Hal tersebut disampaikan Menteri Pendidikan Nasional (Mendiknas) Mohammad Nuh pada Seminar Nasional Pendidikan Karakter Bangsa Melalui Pola Pendidikan Pesantren di gedung A lantai 3 Kementerian Pendidikan Nasional (Kemdiknas), pada Jumat (10/12).
Seminar yang diselenggarakan Badan Penelitian dan Pengembangan, Kemdiknas dimaksudkan untuk mendiskusikan pembentukan karakter bangsa melalui pola pendidikan pesantren pada tingkat SD, SMP, SMA/SMK, dan perguruan tinggi.
Seusai membuka seminar, Mendiknas menyampaikan, tahun depan pendidikan karakter dijadikan gerbong untuk menanamkan karakter. Mendiknas mencontohkan, nilai-nilai yang diberikan dalam pendidikan karakter adalah kepedulian dan kejujuran. "Kita kontekstualisasikan dengan masalah korupsi, pendidikan bencana, lingkungan hidup, dan lalu lintas. " ujarnya.
Perumusan pendidikan karakter melibatkan unsur-unsur pondok pesantren, aktivis kristiani, dan lembaga lainnya. "Yang ingin kita bangun nilai universal," katanya. "Tentu nanti setelah materi ini selesai semuanya, nanti ada pelatihan ToT (Trainning of Trainer) untuk para guru," ucapnya.
Kepala Badan Penelitian dan Pengembangan, Kemdiknas Mansyur Ramly menyampaikan, kegiatan pesantren kilat di sekolah umum mulai jenjang sekolah dasar, sekolah menengah pertama, dan sekolah menengah atas berkontribusi terhadap pembentukan karakter, akhlak, budi pekerti, dan perilaku.
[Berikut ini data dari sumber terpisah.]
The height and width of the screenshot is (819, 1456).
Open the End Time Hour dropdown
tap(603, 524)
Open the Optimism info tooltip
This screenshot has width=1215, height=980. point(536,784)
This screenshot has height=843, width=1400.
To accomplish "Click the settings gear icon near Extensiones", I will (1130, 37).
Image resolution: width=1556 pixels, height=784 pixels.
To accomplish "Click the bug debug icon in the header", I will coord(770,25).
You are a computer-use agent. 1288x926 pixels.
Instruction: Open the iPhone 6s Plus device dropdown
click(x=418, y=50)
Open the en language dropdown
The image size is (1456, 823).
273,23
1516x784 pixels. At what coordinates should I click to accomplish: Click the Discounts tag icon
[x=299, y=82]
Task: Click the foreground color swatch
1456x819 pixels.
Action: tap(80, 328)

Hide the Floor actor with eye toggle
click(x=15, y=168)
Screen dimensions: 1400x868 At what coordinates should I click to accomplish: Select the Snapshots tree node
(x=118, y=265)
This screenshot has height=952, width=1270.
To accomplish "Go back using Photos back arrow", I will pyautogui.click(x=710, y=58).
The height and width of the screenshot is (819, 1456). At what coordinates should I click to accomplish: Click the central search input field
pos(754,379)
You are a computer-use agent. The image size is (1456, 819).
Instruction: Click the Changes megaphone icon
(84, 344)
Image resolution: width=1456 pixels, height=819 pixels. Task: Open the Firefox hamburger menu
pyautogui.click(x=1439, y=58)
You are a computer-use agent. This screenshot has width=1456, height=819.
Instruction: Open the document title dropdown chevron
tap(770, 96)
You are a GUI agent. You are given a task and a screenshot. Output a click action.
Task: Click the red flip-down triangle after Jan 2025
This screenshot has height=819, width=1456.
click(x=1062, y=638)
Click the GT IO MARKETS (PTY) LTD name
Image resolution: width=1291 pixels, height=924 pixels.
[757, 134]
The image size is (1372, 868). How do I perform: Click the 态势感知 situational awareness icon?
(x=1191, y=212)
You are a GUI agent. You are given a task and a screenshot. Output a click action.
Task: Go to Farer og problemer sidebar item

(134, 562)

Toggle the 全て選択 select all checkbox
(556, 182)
Masing-masing sekolah, kata dia, dapat berbeda-beda dalam mengembangkan pendidikan karakter bangsa. "Lebih diutamakan pembentukan budaya sekolah yang dilakukan melalui pembiasaan-pembiasaan baik di sekolah. Targetnya, pada 2014 semua sekolah sudah mulai menerapkan pendidikan karakter bangsa," katanya.
Seminar nasional ini diikuti oleh kurang lebih 200 orang peserta terdiri atas unsur Kementerian Pendidikan Nasional, Kementerian Agama, Majelis Ulama Indonesia (MUI), pemimpin pondok pesantren, LSM, PGRI, pemimpin perguruan tinggi/politeknik, dosen, Dewan Pendidikan, dan unsur lainnya yang terkait. (agung/nasrul).